● WHAT IS NEEDED
With the pictures left out, every record must be reproduced exactly.

*** Block opens ***

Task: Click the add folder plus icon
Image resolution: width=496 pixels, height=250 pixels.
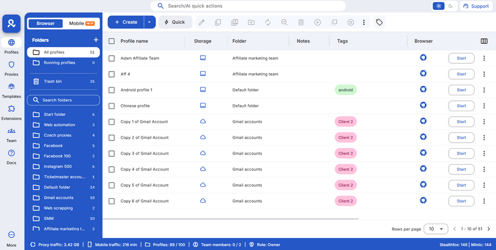Action: click(x=96, y=40)
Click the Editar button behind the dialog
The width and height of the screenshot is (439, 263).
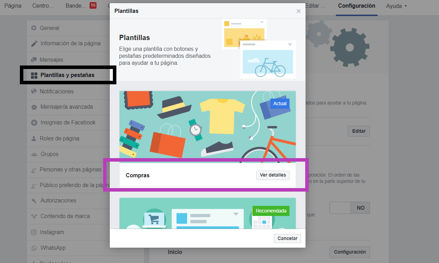click(359, 131)
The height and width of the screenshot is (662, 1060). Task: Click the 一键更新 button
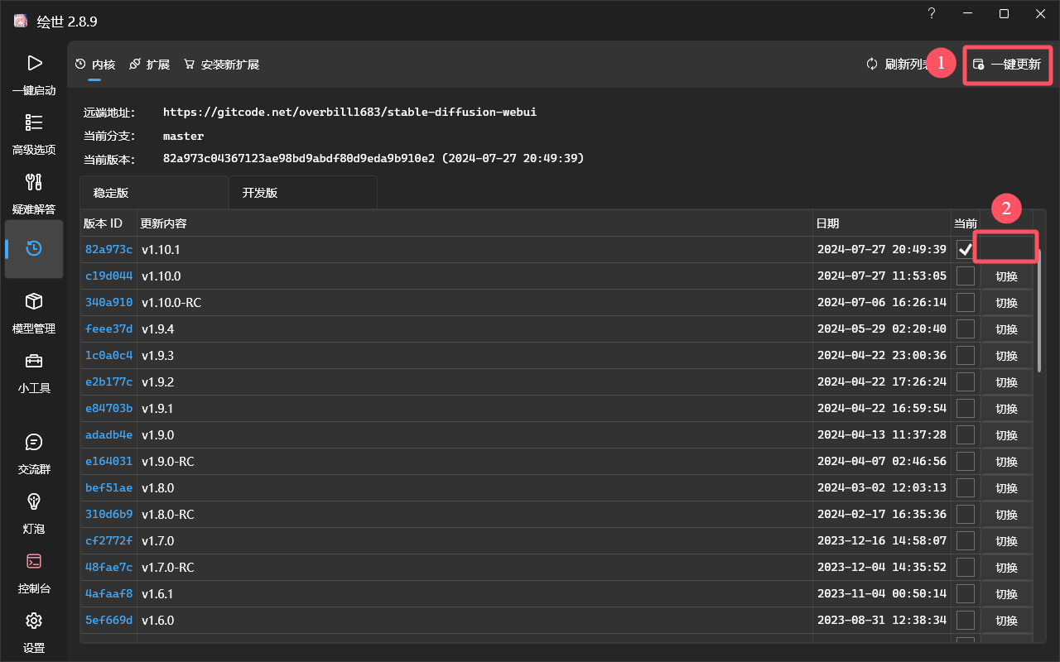1008,65
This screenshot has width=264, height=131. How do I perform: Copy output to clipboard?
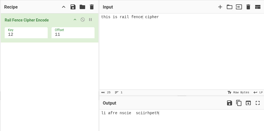[x=239, y=103]
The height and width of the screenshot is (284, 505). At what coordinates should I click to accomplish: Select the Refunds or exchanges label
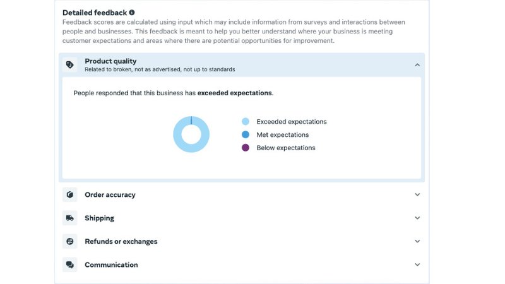click(121, 242)
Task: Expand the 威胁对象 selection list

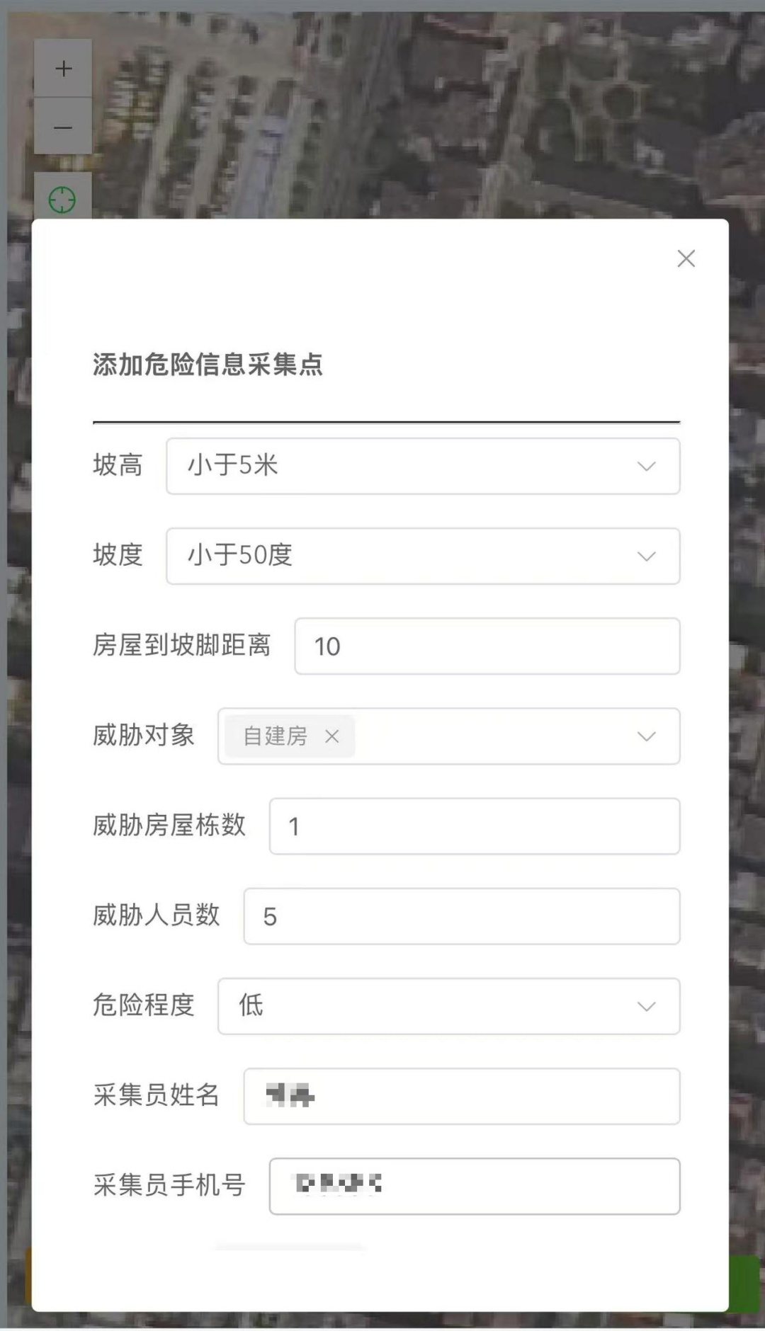Action: click(646, 736)
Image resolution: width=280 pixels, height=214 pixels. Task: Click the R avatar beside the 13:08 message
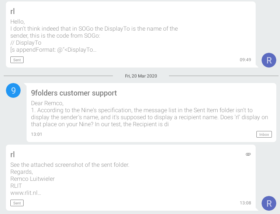tap(269, 203)
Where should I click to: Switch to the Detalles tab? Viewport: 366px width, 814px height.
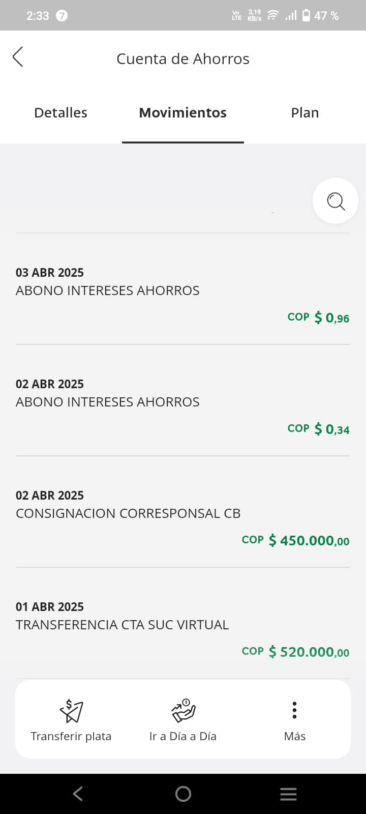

*** Block closes ***

● RESULT OF THE TASK
Task: Click the add folder plus icon
Image resolution: width=496 pixels, height=250 pixels.
Action: click(x=96, y=40)
Click the Editar button behind the dialog
The width and height of the screenshot is (439, 263).
click(359, 131)
The height and width of the screenshot is (662, 1060). Task: Click the 一键更新 button
1008,65
This screenshot has width=264, height=131. How do I perform: Copy output to clipboard?
[x=239, y=103]
The height and width of the screenshot is (284, 505). At what coordinates should I click to accomplish: Select the Refunds or exchanges label
click(121, 242)
Task: Expand the 威胁对象 selection list

Action: click(646, 736)
Image resolution: width=280 pixels, height=214 pixels. Task: Click the R avatar beside the 13:08 message
tap(269, 203)
Where should I click to: Switch to the Detalles tab? Viewport: 366px width, 814px height.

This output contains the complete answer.